## [Problem description]
Find each line in the records below that contains the word "option", and copy it out.
==========
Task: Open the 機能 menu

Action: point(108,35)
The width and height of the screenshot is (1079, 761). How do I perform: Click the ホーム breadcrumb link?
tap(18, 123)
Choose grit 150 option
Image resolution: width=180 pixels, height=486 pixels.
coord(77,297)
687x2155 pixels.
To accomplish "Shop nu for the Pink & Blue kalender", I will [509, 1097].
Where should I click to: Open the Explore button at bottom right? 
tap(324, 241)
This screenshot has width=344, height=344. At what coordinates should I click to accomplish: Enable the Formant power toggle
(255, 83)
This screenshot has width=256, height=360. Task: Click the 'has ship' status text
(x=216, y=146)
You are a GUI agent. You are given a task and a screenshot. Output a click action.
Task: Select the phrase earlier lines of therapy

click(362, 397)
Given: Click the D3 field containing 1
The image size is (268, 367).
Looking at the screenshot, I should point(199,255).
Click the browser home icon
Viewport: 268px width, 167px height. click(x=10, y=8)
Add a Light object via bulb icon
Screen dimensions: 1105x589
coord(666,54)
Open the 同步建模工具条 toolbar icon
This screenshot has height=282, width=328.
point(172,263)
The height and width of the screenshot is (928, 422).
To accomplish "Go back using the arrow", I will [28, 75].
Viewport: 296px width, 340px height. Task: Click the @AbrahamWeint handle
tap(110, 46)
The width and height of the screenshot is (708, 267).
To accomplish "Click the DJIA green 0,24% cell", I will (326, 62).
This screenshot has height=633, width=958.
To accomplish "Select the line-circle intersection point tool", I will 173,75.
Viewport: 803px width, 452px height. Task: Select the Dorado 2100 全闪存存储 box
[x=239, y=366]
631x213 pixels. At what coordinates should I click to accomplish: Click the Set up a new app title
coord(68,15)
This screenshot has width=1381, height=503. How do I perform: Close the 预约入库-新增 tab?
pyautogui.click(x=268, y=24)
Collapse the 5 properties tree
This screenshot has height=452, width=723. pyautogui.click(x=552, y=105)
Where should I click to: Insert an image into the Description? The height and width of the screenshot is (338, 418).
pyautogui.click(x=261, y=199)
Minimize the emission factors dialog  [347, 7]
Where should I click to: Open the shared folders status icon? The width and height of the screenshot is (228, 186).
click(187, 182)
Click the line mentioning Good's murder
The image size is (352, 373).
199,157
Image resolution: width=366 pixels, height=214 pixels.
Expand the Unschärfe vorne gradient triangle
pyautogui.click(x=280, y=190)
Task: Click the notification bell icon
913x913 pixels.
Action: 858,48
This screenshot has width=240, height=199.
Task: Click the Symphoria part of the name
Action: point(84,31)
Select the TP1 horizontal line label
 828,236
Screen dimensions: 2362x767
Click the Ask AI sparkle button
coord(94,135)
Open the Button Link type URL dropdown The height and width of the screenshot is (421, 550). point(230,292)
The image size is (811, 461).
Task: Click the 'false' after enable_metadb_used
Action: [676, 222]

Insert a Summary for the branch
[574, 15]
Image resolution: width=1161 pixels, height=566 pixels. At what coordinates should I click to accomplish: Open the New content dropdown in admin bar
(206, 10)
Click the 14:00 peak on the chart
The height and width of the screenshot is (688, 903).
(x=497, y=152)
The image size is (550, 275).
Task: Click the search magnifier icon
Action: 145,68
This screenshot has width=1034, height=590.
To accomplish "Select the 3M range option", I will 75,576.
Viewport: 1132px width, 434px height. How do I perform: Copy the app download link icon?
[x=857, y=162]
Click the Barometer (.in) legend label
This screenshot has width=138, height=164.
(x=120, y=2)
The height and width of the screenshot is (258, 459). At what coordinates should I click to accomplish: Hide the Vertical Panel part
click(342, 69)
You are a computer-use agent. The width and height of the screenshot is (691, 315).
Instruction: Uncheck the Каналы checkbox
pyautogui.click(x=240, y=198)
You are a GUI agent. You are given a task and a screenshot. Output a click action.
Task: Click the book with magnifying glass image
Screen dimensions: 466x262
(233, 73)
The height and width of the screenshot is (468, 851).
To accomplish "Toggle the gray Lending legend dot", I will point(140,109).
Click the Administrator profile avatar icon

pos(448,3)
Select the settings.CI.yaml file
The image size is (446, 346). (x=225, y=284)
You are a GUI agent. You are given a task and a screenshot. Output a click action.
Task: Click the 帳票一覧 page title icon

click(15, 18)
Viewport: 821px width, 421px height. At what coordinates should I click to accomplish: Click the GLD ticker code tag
==========
## [Exercise output]
Choose grit 150 option
To accomplish "Select the 3M range option", I will 75,576.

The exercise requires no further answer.